Text segment
■ ■ ■ ■ ■ ■ ■

Wake up, sheeple! It's the end of the world. Everyone's saying it. And by everyone I mean a gazillion conservative content creators who made TikToks this past weekend warning everyone to be awake and aware because the Rapture will be happening either Sept. 23 or Sept. 24!
I, Defector's resident ex-evangelical, am reluctantly here to answer all of your most pressing Rapture questions.
OK wait, I'm sorry. What the hell is the Rapture?
The Rapture is part of an end-times belief system held by many American Evangelicals. It is, in theory, a moment in which all of the Christians on earth (alive and dead) will be, well, raptured away from the earth to be with Christ in Heaven.
They'll just be like ... lifted into the air?
Correct. This is the belief. People on TikTok presently are giving advice to "look up" when you are levitated into the air and "pray that you aren't on the toilet." Evangelicals on TikTok are warning each other to make sure to leave their phones unlocked and to leave their nonbeliever spouses and partners the passwords they will need to survive the Rapture's aftermath. They, the Christians, will be flying up to meet God in the next couple of days.
Theoretically, this idea of the Rapture is based on prophecy.
So this is like a thing that happens in the Bible?
Sort of? Most of Rapture theology is based on a section of verses in 1 Thessalonians 4. Here are verses 15–17 in the New International Version:
"According to the Lord’s word, we tell you that we who are still alive, who are left until the coming of the Lord, will certainly not precede those who have fallen asleep. For the Lord himself will come down from heaven, with a loud command, with the voice of the archangel and with the trumpet call of God, and the dead in Christ will rise first. After that, we who are still alive and are left will be caught up together with them in the clouds to meet the Lord in the air. And so we will be with the Lord forever."
And those are the words of Christ?
Good question! Most Christians believe that the Bible is written by God through men and therefore all the words are the words of God. However, some words are quoted directly from Christ. Things like "blessed are the merciful, for they shall receive mercy" and "If you want to be perfect, go, sell your possessions and give to the poor, and you will have treasure in heaven. Then come, follow me" are words directly said by Christ.
Thessalonians does not contain any direct quotes from Christ. It was written by a man named Paul, who became an Apostle after Christ died. The verses used to create the belief that people will literally raise into the air to meet Christ come from a letter Paul wrote to the people of the early Christian community in Thessalonica (today called Thessaloniki), a city in Greece.
OK got it. Why do people think the Rapture will happen tomorrow, Sept. 23, 2025?

■ ■ ■ ■ ■ ■ ■

Short problem A
In the records below, copy out everything from the line containing "Append clip with timeline plus icon" down to the line containing "tap(986, 109)", word for word.

[Records in a dataset]
■ ■ ■ ■ ■ ■ ■

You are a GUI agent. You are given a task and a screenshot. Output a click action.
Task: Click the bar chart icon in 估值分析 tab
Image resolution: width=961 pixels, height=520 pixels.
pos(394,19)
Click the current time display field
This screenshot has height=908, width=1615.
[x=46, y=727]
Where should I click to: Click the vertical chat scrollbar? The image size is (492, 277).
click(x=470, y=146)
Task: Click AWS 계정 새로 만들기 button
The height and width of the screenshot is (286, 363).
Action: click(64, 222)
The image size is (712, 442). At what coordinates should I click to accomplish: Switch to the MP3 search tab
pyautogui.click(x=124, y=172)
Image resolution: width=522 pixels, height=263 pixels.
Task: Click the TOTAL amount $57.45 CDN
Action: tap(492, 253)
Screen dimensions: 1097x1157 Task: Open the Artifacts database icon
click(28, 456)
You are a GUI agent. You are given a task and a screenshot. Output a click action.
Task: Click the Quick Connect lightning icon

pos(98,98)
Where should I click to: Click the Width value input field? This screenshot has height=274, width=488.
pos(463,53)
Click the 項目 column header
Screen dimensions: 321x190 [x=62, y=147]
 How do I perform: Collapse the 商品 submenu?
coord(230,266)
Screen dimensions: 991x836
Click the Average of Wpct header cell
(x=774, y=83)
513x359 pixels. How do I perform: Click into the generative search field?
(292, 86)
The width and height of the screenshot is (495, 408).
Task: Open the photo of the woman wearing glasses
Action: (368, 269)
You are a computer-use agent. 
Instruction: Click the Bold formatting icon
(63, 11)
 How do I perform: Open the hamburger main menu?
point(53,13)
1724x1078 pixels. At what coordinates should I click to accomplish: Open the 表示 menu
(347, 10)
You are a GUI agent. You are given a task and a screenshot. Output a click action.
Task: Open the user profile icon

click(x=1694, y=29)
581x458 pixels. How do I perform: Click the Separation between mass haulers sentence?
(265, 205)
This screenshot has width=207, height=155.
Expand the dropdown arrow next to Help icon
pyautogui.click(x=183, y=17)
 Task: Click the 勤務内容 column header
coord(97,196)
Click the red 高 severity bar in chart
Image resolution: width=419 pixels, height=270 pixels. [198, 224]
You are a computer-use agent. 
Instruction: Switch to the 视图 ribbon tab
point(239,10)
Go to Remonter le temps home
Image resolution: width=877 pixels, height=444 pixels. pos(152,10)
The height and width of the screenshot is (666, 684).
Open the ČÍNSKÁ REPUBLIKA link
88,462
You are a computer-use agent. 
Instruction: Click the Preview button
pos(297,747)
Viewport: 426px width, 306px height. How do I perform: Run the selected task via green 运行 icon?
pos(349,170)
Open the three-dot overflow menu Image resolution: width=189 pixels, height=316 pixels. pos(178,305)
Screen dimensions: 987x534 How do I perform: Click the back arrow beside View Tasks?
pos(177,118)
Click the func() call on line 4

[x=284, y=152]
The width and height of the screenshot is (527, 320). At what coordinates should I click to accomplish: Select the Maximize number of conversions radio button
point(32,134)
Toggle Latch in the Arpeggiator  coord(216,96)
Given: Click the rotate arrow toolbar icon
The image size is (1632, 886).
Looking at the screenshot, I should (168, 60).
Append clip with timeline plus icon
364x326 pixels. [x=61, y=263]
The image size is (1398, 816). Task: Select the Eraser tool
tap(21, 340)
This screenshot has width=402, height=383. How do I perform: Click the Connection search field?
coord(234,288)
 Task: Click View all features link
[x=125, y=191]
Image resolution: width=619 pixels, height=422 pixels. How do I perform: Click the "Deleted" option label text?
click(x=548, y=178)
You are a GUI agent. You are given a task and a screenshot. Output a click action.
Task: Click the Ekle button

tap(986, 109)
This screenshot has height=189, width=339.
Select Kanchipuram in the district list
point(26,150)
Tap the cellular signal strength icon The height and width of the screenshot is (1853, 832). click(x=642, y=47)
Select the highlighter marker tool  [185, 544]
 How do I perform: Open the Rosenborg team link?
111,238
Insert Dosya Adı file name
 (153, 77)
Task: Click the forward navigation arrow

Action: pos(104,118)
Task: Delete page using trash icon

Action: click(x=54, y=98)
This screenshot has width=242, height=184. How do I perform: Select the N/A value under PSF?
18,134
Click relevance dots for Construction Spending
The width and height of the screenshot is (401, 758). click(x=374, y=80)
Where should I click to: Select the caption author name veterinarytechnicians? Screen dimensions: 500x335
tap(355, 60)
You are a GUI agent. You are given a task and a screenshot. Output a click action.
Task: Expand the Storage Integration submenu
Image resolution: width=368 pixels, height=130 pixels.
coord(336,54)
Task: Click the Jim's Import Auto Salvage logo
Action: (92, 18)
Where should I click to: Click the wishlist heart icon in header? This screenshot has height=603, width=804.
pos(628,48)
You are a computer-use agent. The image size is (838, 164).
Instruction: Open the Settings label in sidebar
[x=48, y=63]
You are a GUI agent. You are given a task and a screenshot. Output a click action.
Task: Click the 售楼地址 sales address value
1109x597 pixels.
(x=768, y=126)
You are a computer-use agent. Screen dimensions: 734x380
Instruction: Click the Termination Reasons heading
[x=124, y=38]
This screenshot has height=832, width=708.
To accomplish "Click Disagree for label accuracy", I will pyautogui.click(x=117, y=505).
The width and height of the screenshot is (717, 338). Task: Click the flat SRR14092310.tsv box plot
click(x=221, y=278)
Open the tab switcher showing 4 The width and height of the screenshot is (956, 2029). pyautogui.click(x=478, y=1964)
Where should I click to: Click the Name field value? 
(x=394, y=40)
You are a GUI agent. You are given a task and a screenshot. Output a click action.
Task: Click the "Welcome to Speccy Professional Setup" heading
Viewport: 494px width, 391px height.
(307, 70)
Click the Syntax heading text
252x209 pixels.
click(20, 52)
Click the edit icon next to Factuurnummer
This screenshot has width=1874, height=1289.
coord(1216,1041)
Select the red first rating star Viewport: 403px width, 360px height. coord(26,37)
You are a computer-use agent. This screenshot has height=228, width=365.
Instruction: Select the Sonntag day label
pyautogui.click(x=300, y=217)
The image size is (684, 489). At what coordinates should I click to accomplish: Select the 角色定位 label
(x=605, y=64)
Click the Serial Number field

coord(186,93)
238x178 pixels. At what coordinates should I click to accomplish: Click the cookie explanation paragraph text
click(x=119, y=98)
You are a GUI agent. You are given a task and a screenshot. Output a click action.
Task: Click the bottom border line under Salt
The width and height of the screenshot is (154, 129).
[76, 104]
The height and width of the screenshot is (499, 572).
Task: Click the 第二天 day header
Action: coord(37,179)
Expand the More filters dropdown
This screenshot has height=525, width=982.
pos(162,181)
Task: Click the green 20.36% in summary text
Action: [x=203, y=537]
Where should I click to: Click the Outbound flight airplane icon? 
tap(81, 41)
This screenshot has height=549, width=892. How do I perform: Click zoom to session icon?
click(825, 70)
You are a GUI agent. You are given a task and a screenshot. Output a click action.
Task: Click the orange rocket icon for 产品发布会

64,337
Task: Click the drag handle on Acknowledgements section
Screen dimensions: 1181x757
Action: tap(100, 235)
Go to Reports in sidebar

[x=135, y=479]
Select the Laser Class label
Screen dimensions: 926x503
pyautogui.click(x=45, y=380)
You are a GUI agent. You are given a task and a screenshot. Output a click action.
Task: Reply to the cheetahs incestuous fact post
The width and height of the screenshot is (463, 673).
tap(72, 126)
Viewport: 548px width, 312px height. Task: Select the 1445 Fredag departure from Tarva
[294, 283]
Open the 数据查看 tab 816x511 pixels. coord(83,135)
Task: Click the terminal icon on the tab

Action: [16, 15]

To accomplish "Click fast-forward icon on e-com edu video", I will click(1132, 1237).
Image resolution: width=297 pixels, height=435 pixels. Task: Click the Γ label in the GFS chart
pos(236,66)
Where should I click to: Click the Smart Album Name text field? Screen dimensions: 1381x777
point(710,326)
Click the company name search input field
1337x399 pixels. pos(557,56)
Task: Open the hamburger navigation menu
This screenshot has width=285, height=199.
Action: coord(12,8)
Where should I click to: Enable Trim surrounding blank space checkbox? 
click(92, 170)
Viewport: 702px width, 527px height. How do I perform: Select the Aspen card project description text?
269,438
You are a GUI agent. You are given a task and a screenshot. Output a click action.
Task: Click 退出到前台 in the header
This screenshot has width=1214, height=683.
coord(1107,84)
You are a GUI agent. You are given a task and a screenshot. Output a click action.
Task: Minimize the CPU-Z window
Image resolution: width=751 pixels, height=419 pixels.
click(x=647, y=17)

■ ■ ■ ■ ■ ■ ■

Short problem B
Answer these questions using the piece on the Rapture:
(i) Which Bible translation is used for the quoted verses from 1 Thessalonians?
(ii) Who wrote Thessalonians?
(iii) What is Thessalonica called today?

Correct result A
Append clip with timeline plus icon
364x326 pixels. [x=61, y=263]
The image size is (1398, 816). Task: Select the Eraser tool
tap(21, 340)
This screenshot has width=402, height=383. How do I perform: Click the Connection search field?
coord(234,288)
 Task: Click View all features link
[x=125, y=191]
Image resolution: width=619 pixels, height=422 pixels. How do I perform: Click the "Deleted" option label text?
click(x=548, y=178)
You are a GUI agent. You are given a task and a screenshot. Output a click action.
Task: Click the Ekle button

tap(986, 109)

Correct result B
(i) The New International Version.
(ii) A man named Paul, who became an Apostle after Christ died.
(iii) Thessaloniki.